と言っても、こんな告示がでていますよという程度で、自分があまり関わっていないため身についていなかったなと思い、もう一度厚労省のHPを確認してみました。(
参照)
これは、告示ですから法的な拘束力はありません。「こんなふうに改善してやってみてください」というような意味合いです。
社労士がついていれば当然、これを目指してやっていただくように「指導」すると思いますが、ついていない会社も多いでしょうし、社労士がついていたとしても儲けるためにはなかなか守れないのが現状だというのが研究会でも言われていました。

バスを提供していたバス会社は、ツアーを企画する旅行会社の下請け的存在のようです。労務管理等で法律違反があるらしいと報道されていますが、個別の旅行者にはバス会社についてはなかなか見えにくいと思います。
結局、ツアー料金を安くするためには削れるところを削ることになり、規制緩和で業者の数が多いバス会社が標的となり、安売り合戦のようになっていると報道されています。
安売り合戦の陰で泣くのは最終的には雇われている運転手ということになります。そして、安い方がいいと乗車する庶民が犠牲者となる構図です。

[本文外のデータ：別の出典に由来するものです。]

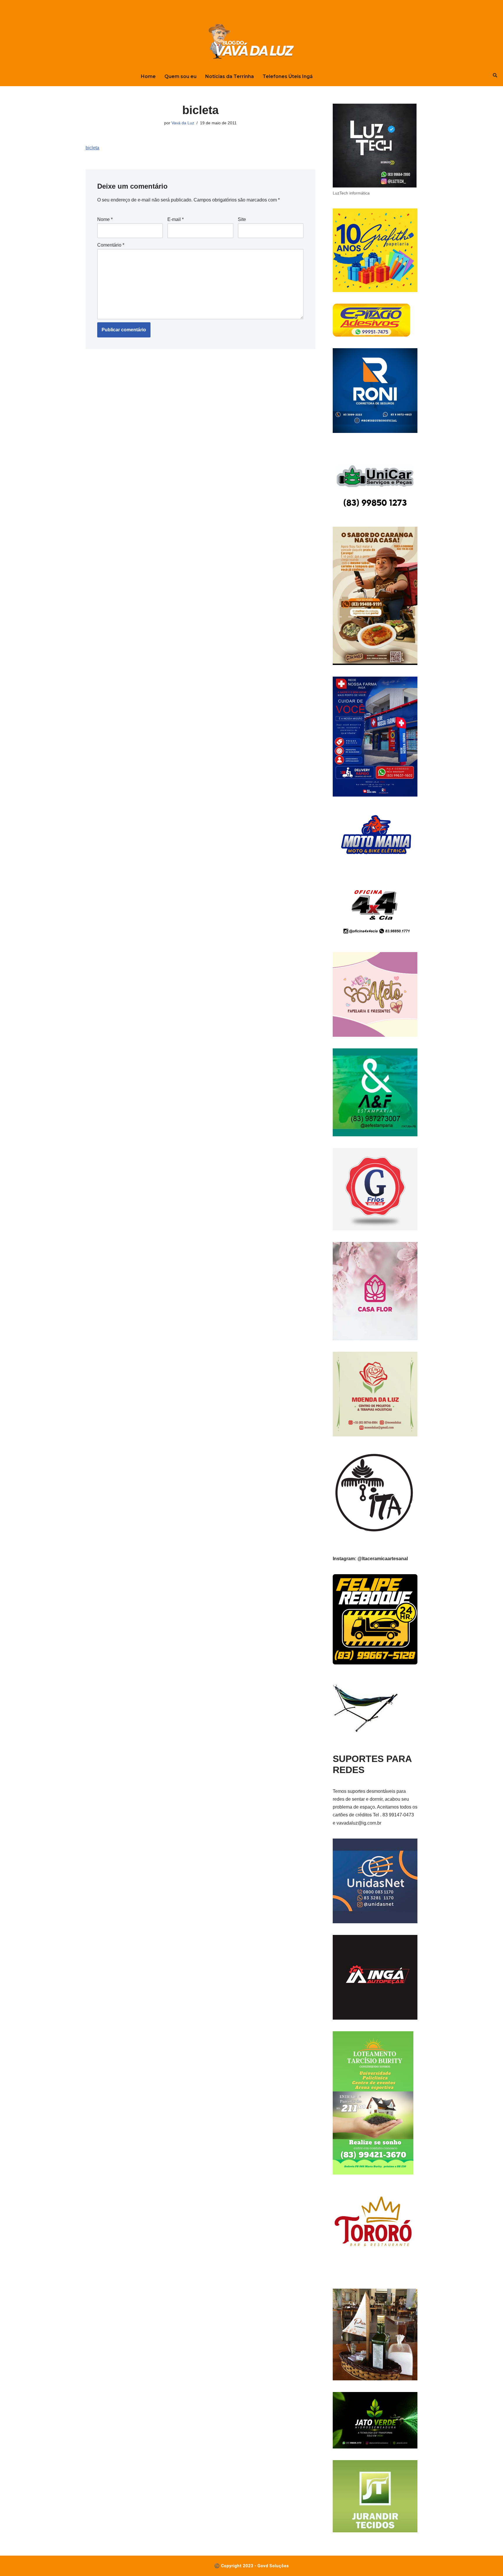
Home (148, 76)
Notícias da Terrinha (229, 76)
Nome (105, 219)
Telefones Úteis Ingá (288, 76)
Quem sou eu (180, 76)
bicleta (92, 147)
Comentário (110, 245)
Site (242, 219)
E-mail (175, 219)
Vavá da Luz (182, 123)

ゴールデンウィーク中に所用で乗ったタクシーで、運転手さんと話していてこの事故の話題がでましたが、居眠り運転をしたバスの運転手に非常に同情的でした。
過酷な労働環境が想像できるからでしょう。
私は「安かろう、悪かろう」が嫌いです。でも、悪かろうには目をつぶり安かろうを選ばざるを得ない、または、それが好きな人もいるので、やはり、法律でなんらかの規制をかけない限り悲劇はなくならないのだろうと思います。